Munis buoyed in part by competitive offerings; Maryland sells upsized $1.15 billion G.O. bonds

By Sheri Kasprzak

New York, July 23 – Municipal prices rose on Wednesday. The rise was driven by some successful competitive offerings, including an upsized general obligation bond sale out of the State of Maryland, insiders said.

Yields were improved by 2 basis points to 3 bps, far outperforming Treasuries on the day. A strong interest in competitive deals, particularly the G.O. offering from Maryland, pushed the market and even spurred stronger secondary action.

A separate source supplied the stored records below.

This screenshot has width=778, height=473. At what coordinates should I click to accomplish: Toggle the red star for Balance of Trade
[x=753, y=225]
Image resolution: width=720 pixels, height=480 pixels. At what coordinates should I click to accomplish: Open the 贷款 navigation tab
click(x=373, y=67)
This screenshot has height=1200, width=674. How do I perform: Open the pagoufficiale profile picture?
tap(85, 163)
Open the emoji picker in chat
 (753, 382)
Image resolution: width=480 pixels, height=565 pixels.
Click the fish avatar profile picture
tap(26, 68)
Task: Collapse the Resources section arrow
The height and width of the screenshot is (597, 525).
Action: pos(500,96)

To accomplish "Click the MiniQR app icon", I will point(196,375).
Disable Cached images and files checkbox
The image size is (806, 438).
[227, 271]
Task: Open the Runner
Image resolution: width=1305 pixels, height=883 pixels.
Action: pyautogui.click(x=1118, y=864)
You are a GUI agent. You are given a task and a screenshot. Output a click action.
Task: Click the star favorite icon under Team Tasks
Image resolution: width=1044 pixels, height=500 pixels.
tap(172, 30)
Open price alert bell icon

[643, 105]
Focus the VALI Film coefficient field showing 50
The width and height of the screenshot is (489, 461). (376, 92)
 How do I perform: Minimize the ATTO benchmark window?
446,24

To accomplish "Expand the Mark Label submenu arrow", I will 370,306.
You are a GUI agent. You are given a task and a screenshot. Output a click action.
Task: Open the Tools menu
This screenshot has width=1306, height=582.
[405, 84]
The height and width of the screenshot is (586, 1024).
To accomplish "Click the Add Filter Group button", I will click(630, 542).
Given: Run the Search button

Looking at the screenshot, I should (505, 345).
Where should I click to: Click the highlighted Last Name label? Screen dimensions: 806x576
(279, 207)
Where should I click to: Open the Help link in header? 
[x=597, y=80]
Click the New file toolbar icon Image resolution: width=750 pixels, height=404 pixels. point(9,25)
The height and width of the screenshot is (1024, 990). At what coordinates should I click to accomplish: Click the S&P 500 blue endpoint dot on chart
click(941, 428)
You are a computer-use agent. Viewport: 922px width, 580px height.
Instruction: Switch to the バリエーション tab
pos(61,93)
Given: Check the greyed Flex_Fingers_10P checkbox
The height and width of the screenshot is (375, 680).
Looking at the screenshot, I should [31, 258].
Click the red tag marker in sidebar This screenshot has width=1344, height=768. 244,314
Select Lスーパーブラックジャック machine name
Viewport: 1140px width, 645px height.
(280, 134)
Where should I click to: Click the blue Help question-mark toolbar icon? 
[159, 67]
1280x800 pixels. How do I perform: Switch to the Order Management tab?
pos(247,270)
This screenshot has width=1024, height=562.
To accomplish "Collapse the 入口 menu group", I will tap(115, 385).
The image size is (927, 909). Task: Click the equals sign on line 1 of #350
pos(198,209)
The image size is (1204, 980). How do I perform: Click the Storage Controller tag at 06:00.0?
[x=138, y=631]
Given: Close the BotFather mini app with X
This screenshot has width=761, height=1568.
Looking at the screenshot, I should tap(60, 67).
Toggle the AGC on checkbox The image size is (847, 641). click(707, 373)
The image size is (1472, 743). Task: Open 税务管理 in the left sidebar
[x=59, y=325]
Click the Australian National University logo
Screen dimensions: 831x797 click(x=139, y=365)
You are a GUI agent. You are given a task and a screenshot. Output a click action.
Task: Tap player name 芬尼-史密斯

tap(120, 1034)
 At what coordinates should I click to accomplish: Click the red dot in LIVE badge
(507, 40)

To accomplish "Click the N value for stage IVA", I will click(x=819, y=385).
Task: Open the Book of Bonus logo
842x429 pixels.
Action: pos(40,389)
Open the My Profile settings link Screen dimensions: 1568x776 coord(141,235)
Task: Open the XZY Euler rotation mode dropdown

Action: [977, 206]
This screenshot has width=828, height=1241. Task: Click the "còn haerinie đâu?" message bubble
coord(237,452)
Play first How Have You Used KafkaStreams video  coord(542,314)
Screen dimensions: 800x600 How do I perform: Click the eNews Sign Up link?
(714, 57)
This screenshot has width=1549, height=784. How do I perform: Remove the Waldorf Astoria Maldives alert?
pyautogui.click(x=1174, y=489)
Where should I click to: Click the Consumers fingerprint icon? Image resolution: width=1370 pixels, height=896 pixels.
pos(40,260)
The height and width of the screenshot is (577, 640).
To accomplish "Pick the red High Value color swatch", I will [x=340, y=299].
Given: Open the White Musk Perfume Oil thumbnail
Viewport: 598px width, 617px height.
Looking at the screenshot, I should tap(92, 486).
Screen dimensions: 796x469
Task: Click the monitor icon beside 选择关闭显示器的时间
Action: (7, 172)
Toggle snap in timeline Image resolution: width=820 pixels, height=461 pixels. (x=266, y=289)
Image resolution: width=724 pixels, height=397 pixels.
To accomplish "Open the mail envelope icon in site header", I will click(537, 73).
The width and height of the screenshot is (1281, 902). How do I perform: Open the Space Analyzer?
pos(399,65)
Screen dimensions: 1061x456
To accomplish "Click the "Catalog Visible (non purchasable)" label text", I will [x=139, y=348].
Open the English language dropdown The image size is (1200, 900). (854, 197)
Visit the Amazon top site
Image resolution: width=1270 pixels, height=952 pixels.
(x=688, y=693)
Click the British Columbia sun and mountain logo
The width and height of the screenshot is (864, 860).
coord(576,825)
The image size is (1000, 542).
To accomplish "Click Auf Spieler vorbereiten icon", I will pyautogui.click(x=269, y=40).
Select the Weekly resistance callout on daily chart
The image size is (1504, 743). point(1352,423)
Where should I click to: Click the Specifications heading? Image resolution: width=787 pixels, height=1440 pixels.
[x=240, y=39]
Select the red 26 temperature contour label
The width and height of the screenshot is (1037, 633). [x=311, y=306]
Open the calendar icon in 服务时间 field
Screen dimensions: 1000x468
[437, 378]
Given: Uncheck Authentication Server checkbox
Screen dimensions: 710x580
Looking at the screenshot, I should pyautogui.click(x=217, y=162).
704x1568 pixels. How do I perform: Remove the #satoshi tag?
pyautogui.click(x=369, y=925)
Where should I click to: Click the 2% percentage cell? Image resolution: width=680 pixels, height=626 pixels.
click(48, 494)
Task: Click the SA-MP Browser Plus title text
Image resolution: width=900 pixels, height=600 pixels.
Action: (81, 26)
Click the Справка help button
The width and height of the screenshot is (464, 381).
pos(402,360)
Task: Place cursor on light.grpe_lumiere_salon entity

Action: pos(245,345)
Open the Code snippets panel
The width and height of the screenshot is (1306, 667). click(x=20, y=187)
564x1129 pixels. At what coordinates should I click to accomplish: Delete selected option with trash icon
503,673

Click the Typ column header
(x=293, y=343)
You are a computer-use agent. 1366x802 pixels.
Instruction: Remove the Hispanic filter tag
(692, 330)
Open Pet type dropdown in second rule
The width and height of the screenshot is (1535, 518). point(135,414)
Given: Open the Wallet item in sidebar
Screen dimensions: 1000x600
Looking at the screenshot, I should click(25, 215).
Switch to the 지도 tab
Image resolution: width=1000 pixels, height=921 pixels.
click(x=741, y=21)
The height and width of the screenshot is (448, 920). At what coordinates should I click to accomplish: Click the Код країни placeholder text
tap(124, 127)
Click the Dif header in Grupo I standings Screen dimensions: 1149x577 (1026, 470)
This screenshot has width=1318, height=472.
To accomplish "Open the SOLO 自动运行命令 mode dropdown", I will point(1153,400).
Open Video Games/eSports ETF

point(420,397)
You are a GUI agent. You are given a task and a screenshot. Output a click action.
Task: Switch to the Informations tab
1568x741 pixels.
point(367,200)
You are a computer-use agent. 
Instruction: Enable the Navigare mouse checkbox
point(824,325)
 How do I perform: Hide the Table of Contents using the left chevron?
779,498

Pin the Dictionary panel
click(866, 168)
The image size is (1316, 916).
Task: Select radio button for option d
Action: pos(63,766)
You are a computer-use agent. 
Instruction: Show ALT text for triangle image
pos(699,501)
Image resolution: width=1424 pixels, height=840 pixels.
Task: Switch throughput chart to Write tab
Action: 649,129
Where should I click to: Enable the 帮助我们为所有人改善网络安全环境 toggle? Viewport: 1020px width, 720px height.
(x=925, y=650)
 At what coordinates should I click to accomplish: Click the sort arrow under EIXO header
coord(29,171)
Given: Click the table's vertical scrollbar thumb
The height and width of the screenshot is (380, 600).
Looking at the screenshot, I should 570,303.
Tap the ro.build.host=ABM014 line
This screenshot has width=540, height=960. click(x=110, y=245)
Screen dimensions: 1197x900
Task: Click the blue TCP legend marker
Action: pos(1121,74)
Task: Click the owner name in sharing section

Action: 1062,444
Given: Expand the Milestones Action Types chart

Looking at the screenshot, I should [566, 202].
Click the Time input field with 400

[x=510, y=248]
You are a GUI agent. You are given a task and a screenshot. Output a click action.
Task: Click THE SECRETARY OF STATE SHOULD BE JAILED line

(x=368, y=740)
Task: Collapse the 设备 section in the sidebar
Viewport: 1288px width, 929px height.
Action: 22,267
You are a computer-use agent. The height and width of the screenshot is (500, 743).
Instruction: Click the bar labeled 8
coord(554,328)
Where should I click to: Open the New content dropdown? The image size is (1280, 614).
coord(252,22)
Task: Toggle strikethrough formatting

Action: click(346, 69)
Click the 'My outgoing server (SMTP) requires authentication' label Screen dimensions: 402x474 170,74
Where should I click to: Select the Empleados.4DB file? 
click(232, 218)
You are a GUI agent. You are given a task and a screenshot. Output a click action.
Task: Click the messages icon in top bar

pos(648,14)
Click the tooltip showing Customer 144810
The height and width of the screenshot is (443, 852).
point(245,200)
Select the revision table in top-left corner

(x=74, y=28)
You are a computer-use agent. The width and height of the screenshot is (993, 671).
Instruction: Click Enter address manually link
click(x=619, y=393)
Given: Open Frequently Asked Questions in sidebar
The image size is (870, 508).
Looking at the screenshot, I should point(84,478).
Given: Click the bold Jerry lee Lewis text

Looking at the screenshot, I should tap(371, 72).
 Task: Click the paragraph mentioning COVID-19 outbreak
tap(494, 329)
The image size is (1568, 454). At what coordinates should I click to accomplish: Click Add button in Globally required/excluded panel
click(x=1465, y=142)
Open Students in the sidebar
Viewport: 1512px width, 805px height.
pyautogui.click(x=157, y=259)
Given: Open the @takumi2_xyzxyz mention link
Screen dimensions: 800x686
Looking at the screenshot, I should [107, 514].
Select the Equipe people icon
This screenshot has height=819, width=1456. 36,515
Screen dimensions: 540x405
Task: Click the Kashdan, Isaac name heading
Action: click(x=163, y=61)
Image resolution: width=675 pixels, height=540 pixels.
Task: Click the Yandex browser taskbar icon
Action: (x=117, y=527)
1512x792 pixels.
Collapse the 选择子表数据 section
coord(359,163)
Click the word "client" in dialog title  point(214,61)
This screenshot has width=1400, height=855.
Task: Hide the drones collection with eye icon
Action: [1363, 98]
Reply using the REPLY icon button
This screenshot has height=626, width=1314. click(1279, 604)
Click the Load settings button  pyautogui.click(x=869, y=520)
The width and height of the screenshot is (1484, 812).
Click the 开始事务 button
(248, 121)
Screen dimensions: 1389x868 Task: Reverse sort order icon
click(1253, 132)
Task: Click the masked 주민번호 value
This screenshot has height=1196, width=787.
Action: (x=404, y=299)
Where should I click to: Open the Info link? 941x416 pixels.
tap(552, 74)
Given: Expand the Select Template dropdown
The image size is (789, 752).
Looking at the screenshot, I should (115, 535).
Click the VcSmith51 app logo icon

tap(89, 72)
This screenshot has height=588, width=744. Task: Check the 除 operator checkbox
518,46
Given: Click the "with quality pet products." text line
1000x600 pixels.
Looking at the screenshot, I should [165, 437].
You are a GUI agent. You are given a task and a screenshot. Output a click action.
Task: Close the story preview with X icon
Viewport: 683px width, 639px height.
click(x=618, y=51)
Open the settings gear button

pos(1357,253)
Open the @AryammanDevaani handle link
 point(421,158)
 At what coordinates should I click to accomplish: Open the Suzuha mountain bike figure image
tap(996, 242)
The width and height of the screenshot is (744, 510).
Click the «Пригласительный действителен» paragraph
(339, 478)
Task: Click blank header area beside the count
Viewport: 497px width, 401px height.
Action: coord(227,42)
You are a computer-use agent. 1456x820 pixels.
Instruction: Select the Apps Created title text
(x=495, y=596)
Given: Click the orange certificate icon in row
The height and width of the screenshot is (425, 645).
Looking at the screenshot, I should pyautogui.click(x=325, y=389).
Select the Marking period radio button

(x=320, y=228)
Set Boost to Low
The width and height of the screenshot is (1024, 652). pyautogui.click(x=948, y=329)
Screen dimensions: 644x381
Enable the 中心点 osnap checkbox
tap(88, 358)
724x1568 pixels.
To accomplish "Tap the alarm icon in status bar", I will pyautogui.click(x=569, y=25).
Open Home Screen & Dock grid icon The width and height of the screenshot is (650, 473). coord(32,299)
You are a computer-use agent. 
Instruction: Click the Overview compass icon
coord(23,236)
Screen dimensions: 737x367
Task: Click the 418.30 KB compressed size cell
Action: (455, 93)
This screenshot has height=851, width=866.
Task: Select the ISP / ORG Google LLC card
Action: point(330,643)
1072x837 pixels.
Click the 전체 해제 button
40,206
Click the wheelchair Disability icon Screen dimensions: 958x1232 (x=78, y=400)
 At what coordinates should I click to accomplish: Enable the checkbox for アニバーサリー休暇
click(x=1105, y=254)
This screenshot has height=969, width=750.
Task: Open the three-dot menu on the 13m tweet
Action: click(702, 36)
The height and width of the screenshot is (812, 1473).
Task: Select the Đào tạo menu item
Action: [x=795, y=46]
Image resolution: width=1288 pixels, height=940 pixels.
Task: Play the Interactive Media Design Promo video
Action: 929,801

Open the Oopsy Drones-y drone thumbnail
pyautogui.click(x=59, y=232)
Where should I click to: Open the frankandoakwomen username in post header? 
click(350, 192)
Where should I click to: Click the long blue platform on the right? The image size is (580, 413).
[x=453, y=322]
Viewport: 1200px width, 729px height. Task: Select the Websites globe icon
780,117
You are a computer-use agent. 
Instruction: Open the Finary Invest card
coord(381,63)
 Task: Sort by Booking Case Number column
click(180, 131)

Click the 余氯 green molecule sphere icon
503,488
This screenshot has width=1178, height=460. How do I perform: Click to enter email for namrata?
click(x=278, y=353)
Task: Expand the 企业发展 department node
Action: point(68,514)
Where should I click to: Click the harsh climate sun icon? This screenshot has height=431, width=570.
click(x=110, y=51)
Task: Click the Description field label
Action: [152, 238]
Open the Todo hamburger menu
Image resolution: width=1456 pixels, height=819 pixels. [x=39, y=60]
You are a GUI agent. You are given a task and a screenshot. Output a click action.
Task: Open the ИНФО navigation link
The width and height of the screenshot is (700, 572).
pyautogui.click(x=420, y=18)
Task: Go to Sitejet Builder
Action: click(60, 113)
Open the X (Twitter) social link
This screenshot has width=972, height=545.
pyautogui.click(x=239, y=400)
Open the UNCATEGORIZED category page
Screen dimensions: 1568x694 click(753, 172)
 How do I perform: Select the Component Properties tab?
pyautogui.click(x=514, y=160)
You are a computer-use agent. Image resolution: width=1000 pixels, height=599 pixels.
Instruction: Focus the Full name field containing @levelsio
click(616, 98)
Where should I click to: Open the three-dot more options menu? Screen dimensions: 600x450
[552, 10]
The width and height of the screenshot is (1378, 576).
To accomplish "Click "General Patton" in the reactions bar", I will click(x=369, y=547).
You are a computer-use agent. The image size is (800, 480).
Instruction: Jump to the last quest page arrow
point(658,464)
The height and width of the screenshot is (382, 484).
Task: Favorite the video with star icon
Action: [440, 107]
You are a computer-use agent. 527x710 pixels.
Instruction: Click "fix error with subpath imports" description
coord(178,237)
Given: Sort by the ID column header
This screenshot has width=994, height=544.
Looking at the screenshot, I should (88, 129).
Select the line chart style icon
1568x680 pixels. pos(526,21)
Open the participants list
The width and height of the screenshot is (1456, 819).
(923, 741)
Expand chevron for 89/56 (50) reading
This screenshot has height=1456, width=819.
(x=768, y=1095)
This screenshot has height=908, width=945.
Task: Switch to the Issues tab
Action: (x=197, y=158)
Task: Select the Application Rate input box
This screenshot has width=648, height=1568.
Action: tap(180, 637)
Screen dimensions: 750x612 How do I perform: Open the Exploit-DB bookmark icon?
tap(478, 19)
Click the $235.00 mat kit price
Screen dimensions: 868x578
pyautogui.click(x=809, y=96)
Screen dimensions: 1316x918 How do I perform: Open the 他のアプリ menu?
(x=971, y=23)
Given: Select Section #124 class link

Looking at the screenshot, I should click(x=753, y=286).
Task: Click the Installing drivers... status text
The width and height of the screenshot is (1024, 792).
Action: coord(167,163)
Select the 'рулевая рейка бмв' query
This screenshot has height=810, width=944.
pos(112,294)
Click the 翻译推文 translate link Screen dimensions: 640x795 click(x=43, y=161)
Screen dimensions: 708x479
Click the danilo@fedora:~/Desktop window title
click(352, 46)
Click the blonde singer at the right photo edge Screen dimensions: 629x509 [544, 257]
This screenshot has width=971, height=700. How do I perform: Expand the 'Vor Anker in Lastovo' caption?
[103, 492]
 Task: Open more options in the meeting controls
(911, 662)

Over in Treasuries, the 30-year bond yield rose by 1 bp to 3.26%, the five-year note yield fell by 1 bp to 1.65%, and the 10-year note yield was down slightly at 2.464%.

Maryland G.O. bonds upsized

Moving back to that Maryland offering, the state sold $1,149,715,000 of series 2014 state and local facilities loan G.O. bonds, said a pricing sheet. The offering was upsized from $879,745,000.

The deal included $50,385,000 of series 2014A tax-exempt bonds, $449,615,000 of series 2014B tax-exempt bonds and $649,715,000 of series 2014C tax-exempt refunding bonds.

The 2014A bonds are due 2017 to 2020 with 2% to 5% coupons and 0.56% to 1.49% yields. The 2014B bonds are due 2017 to 2029 with 3% to 5% coupons and yields from 0.55% to 3.05%. The 2014C bonds are due 2020 to 2024 with 5% to 5.25% coupons and 1.43% to 2.17% yields.

The bonds (Aaa/AAA/AAA) were sold on both a competitive and negotiated basis. Citigroup Global Markets Inc. was the senior manager for the 2014A bonds. J.P. Morgan Securities LLC took the series 2014B bonds at a 2.6535% true interest cost. Morgan Stanley & Co. LLC won the series 2014C bonds at a 1.8821% TIC.

Proceeds will be used to acquire and construct state facilities and to make loans to local and state government entities for capital projects.

As one of only 10 states to hold AAA ratings, Maryland treasurer Nancy Kopp said Wednesday that the deal was “well-timed” and coincided with investors’ flight to quality.

In addition, the tax-exempt refunding bonds “will save Maryland taxpayers more than $58 million in debt service costs,” Kopp said in a statement.